City hall is claiming there will be at least a $20 million shortfall in 2020 because of the following reasons:
1. $6.3 million is needed in capital implementation projects coming online over the course of the year
2. $1.2 million is needed for streetlight maintenance and signage
3. $1.2 million is needed for the ART bus line, even though the city is waiting for buses
4. $900,000 is needed for new expanded roadways
5. $442,220 is needed for the International District Library
6. $6.9 million is needed for employee medical benefits
7. $4 million is needed to fund a 2% raise for city workers
8. $4.7 million is needed to boost the Albuquerque Police Department’s officer ranks
TOTAL: $24.74 Million
City Chief Financial Officer Sanjay Bhakta said in an Albuquerque Journal interview he was not overly concerned about the projected shortfall partly because the spending built into the forecast is more of what he called a “wish list” than reality.
Bhakta when asked if the administration was considering another gross receipt tax increase this year, his response was: “That’s a big no.”
COMMENTARY AND ANALYSIS
This is the very type of story that weaken Mayor Tim Keller’s and the City Council’s credibility.
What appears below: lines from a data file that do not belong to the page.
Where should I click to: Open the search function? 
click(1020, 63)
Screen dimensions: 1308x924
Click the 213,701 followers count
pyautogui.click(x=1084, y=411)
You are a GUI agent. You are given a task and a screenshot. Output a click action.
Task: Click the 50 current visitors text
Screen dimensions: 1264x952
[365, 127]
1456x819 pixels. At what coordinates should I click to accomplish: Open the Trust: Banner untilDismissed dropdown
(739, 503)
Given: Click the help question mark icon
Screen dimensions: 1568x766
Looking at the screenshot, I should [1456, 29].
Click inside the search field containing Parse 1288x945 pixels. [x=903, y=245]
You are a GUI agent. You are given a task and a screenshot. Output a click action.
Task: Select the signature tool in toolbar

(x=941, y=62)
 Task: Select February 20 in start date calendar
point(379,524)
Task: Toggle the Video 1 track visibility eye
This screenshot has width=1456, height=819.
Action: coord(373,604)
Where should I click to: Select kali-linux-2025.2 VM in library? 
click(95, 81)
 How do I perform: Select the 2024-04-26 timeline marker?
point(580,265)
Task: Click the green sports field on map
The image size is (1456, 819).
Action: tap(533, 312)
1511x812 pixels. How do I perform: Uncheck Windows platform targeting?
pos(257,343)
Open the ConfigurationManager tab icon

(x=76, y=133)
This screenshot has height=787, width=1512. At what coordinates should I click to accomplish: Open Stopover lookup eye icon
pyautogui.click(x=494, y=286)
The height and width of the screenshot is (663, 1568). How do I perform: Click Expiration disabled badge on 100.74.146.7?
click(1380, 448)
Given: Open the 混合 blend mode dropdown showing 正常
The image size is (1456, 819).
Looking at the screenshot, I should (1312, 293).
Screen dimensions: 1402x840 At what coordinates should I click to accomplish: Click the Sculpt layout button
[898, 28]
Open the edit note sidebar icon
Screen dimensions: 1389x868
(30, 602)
This is the very type of story that make voters become hostile towards government officials not making sure government is working within its means.
Budgeting $1.2 million for the ART bus line is laughable at best when by the Administration’s own admission no buses will be delivered for at least over a full 18 months with an empty bus route and unused bus stations.
Saying $4.7 million is needed to boost the Albuquerque Police Department’s officer ranks is just as laughable when the city has funded 1,040 cops but is projected to only employ 980 by July, so where has the unspent money gone for the 60 shortfall of cops not hired?
Asking for $6.3 million in capital implementation projects makes no mention when the projects will actually be completed and online and it is likely most of those projects are at the Rio Grande Zoo where the source of that funding should be the $250 million in revenues generated by the “Bio Park” gross receipts tax enacted by voters in 2015.
Last year at this time, it was reported that the city projected a $40 million shortfall for 2019.
Among the contributing factors last year to the deficit was the Albuquerque Police Department exceeding its overtime budget by $4 million by going from $9 million to $13 million and the excessive judgements paid out in APD deadly use of force cases such as the $5 million settlement paid in the Mary Hawkes case.
The city economist saying that the causes of the $20 million deficit will be higher spending on employee medical benefits, salaries and Police Department staffing and new costs associated with operating projects are the identical causes used last year as the causes of a $40 million deficit to justify raising the gross receipts tax last year.
https://www.petedinelli.com/2018/02/24/city-halls-golden-oldie-of-raising-taxes-broken-record/
In response to the projected deficit, the City Council approved raising the gross receipts tax by three-eighths of a percentage point.
The gross receipts tax increase bolstered the city’s income by an estimated $50.3 million this year and $57.3 million in 2020.
Keller signed the tax increase going against his 2018 campaign promise he made just months earlier to get elected of putting any tax increase on the ballot for voter approval.
Mayor Keller and the City Council need to articulate in clear and in no uncertain terms that there is no need for any further gross receipts tax increases.
Both Mayor Keller and the City Council need to insure that a balance budget will be adopted even if budget cuts have to be implemented and their “wish lists” are set aside.
City budgets need to based on the hard reality of income, not wishful thinking.